(Saved data entries)
━━━━━━━━━━━━━━━━━━━━━━━━━━━━━━

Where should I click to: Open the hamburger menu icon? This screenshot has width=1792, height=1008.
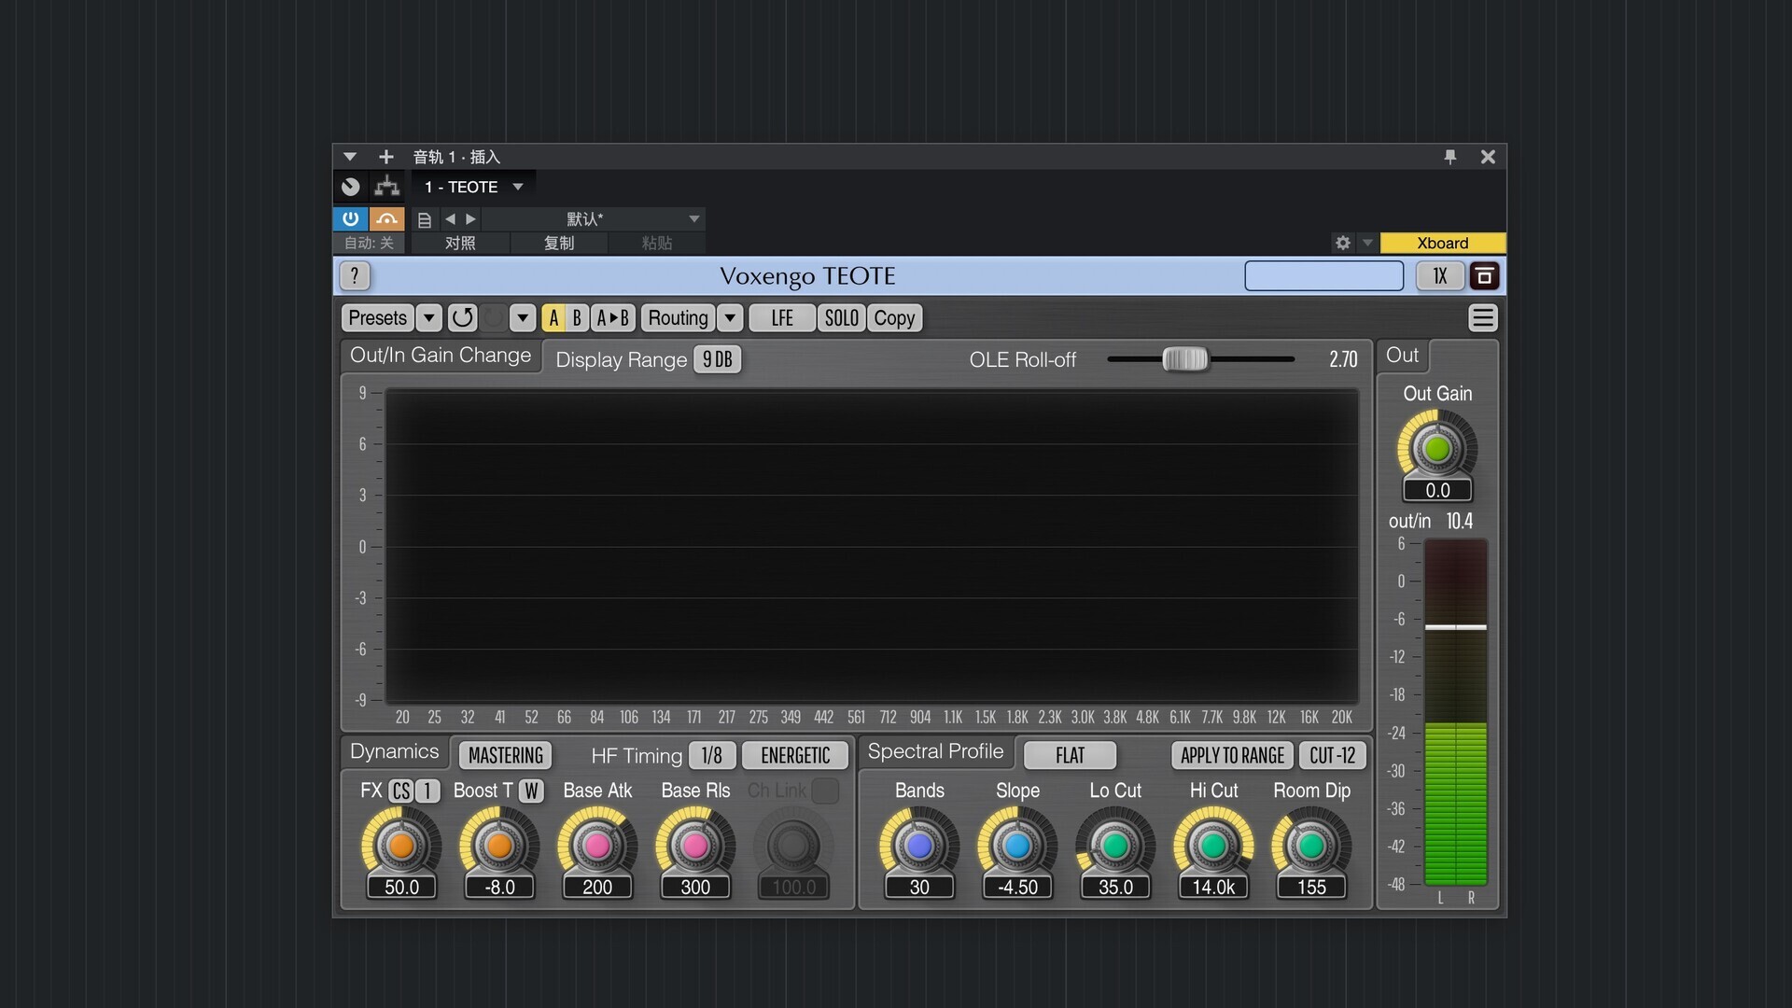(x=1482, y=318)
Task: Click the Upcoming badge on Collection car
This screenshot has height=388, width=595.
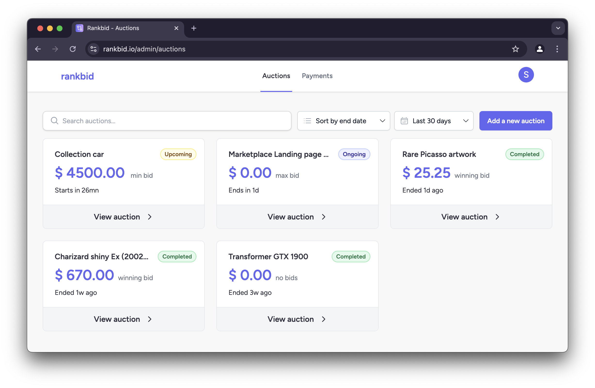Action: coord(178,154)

━━━━━━━━━━━━━━━━━━━━━━━━━━━━━━

* **Prompt**
All of the data above needs to be retyped exactly, with the pictures removed.

* **Task output**
Where should I click to: Open the hamburger menu icon? This screenshot has width=1792, height=1008.
(x=1482, y=318)
Task: Click the Upcoming badge on Collection car
This screenshot has height=388, width=595.
Action: coord(178,154)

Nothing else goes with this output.